今年は例年になく森に鳥たちがたくさん訪れて鳴き声を聴かせてくれたり、巣作りをしています。

特に近頃スズメが少なくなったなとさびしく思っていましたが、今年は群れて飛び回っています。

先日のことです。園庭の隅のイチイの木の根本にカラスが一羽じっと座っていました。

まだ子ガラスのようです。

どうしたのかと見に行くと、上の方でギャーギャーと威嚇する声がきこえました。

親ガラスが屋根の上と高い木の枝に止まって近寄る者を監視しながら「近寄るな」と鳴いているようです。

子ガラスはその親鳥の声を聴くと何とかそばに行きたいと思ったのか、羽をバタバタさせてチョンチョンと歩き出しました。

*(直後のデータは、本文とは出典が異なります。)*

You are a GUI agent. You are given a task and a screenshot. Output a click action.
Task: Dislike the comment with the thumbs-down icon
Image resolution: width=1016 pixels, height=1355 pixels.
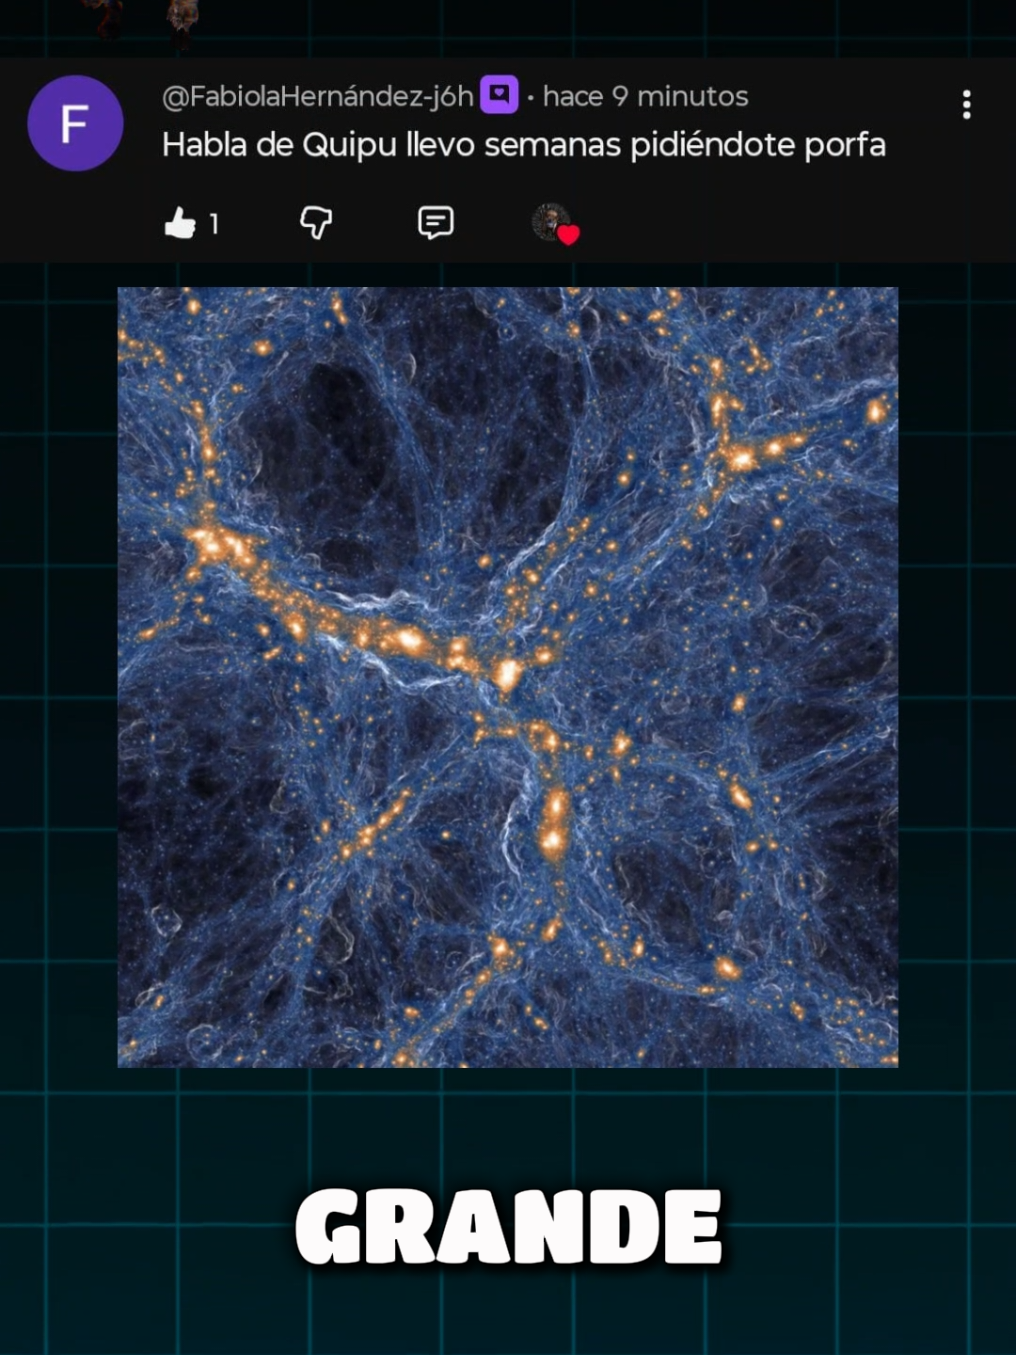(316, 223)
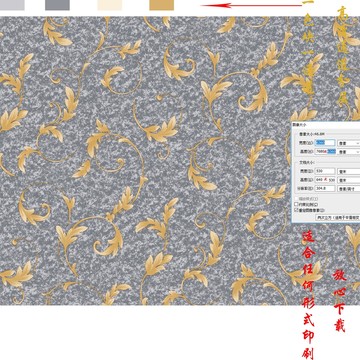Click the resolution field showing 304.8
The height and width of the screenshot is (360, 360).
point(325,188)
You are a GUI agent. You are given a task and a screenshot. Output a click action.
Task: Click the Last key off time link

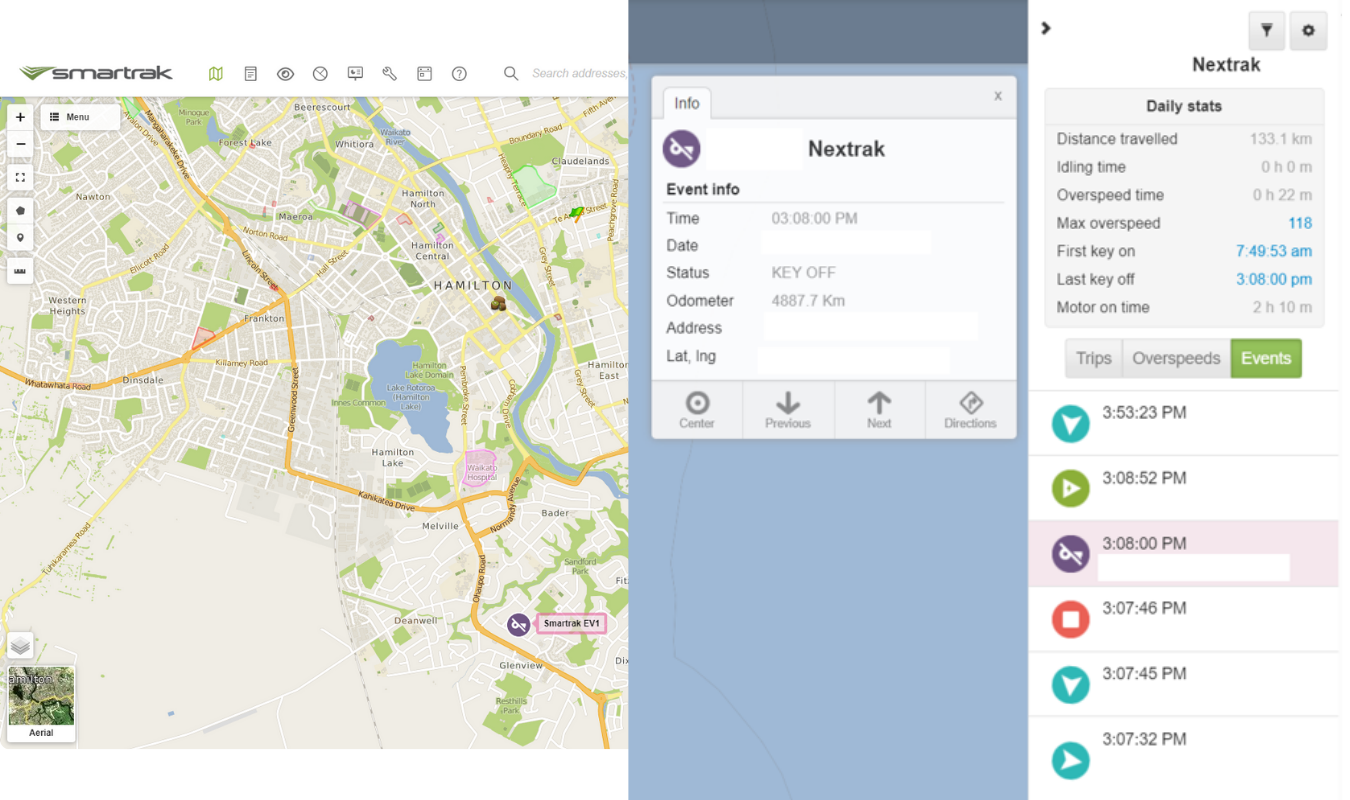click(1273, 279)

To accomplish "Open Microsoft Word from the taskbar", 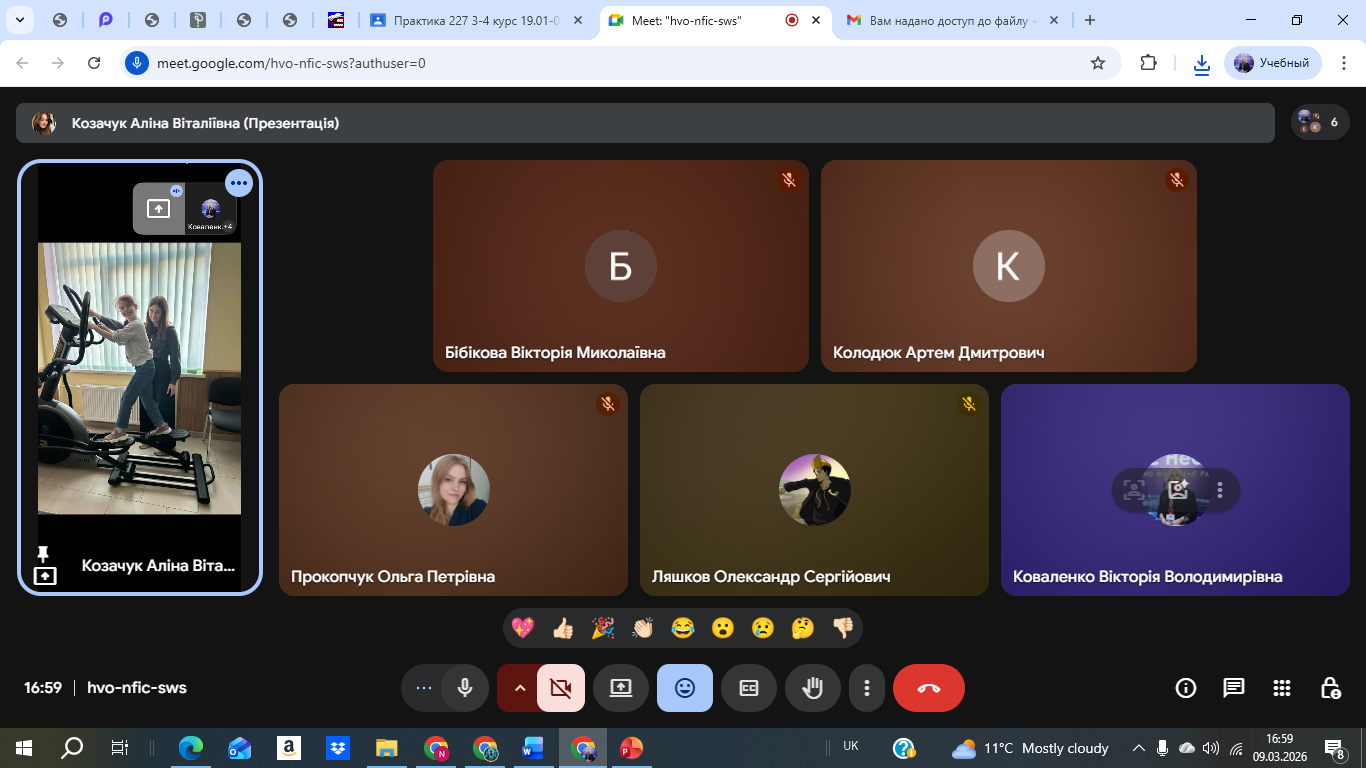I will (532, 747).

でも左足と羽に怪我をしているようで少し歩くとまた木の根本に戻ってうずくまります。

親鳥は一瞬として動かずに見守っています。

刺激を与えないようにそっとその場を離れました。

「どうしたらあかちゃんを親の所に戻せるだろう」と考えたりしながらもなす術もなく様子を見るしかありませんでした。

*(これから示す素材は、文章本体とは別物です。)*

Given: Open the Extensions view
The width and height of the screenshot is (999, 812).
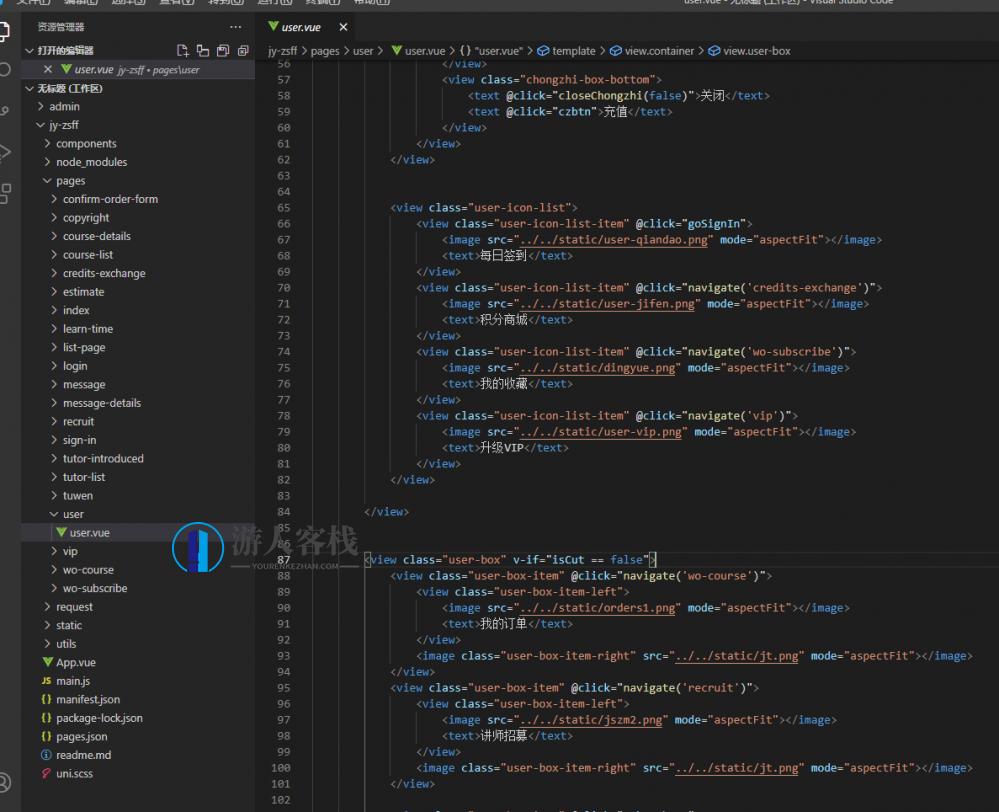Looking at the screenshot, I should pyautogui.click(x=5, y=193).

次の日には心なしか羽も足も動きがしっかりしてきたようです。

フンもしていましたので親鳥が餌を運んで食べさせていることもわかりました。

だだ安静に、安静にと努めて見守っていました。

こうしてお家の人も含め、子どもたちと気を揉み、祈りつつおりましたが、3日目の朝、子ガラスの姿は見えなくなっていました。

親ガラスの姿も消えていました。

きっと力を取り戻した子ガラスは親ガラスと共に巣に戻れたのだろうという願望をこめた思いでこの件は落着しました。

でも、子を思う親ガラスの行動には心を動かされました。

童謡に「カラスなぜなくの」で始まる「7つのこ」という歌があります。

歌詞についてはいろいろな解釈があるようですが「カラスは巣にいる子どもがかわいい、かわいいといって鳴くんだよ」といわれるカラスの子育てが今回そのまま見えたようで、鳥でさえこうやって子どもの命を必死で守ろうとしているのだなと思わされました。

 

5月はおかあさんの愛について思いを深めてきた子どもたち、6月にはおとうさんのことを思いながら生活をしていきます。

子どもの命を生み出し、いつくしんで育てているおとうさんとおかあさん。

子どもはそのおとうさんおかあさんの愛からすべてを学び取っていきます。

そしてやがて自らも人を愛し、子どもをいつくしんで育てることができる人になります。

6月、天候不順な時ではありますが、一人ひとりの子どもたちが強い両親の守りと愛を知りうれしく受け留めながら快活に過ごせるよう日々の保育を充実させていきたいと思います。